▶ _Records to use_:
--------------------------------------------------
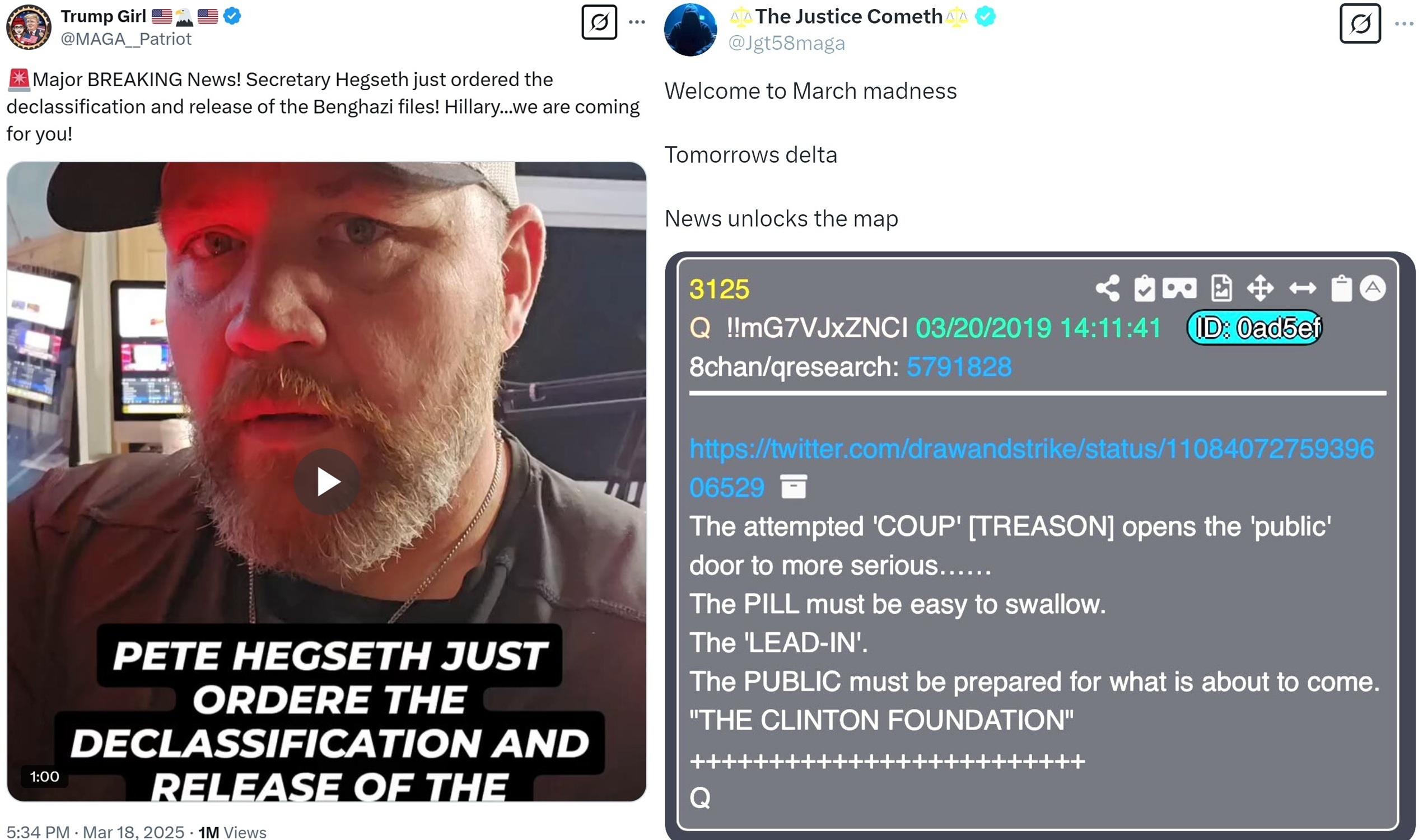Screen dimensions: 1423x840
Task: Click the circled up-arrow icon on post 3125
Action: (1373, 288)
--------------------------------------------------
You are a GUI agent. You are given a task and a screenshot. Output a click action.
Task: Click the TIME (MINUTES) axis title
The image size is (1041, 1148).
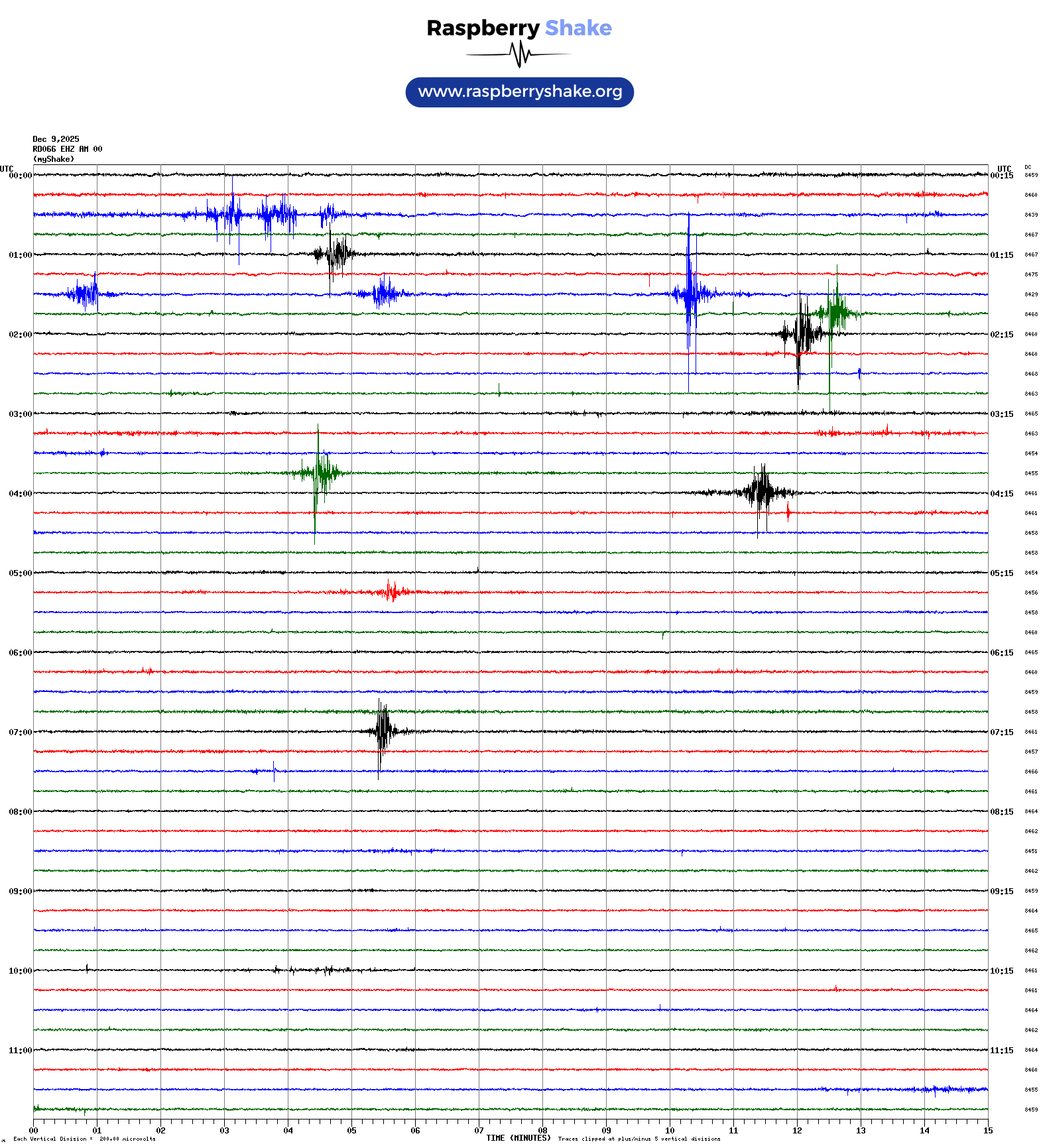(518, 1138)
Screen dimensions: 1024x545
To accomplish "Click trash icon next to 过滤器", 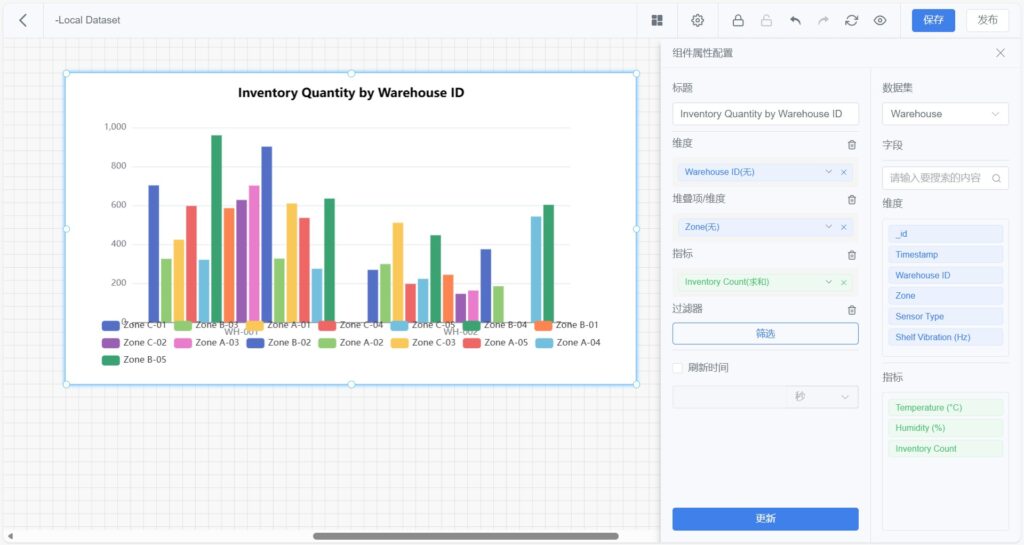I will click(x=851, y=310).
--------------------------------------------------
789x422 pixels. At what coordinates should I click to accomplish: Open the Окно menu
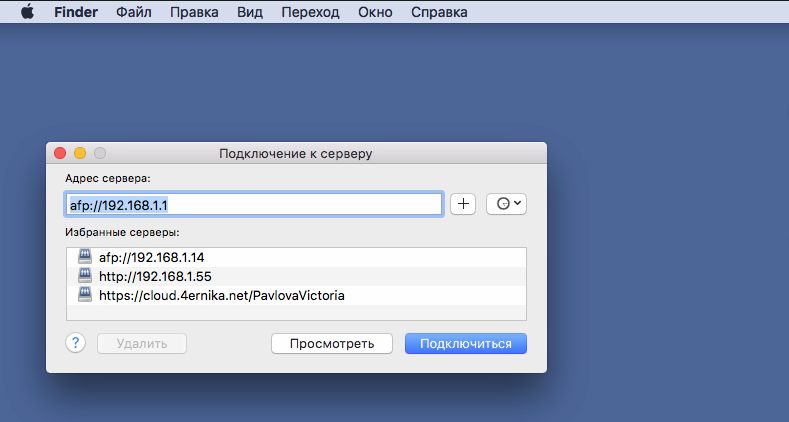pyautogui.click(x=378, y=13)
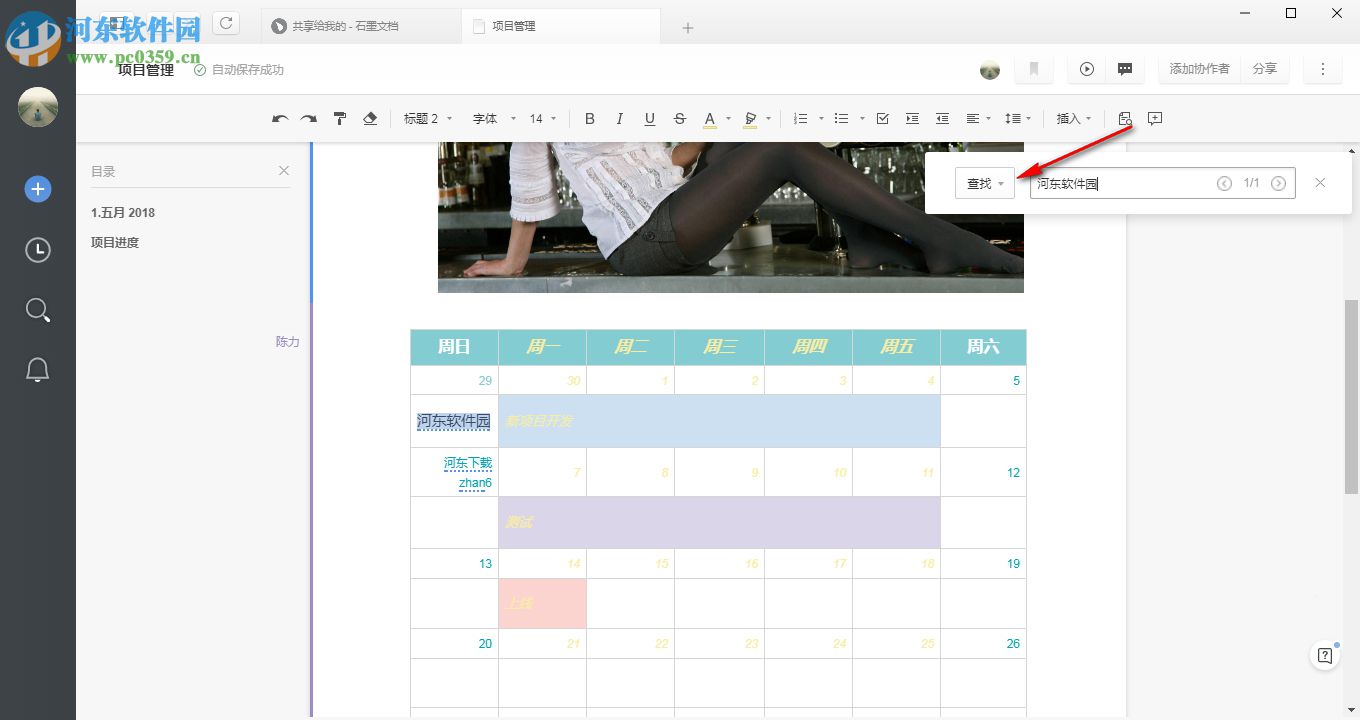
--------------------------------------------------
▶ _Work item_:
Give back exactly the lines of the listing above from the one that contains "You are a GUI" up to and including the one that contains "Screen dimensions: 1024x545", but not the pictures, and no other lines.

▶ _Result_:
You are a GUI agent. You are given a task and a screenshot. Output a click action.
Task: Click the TIME (MINUTES) axis title
The image size is (1041, 1148).
(518, 1138)
Screen dimensions: 1024x545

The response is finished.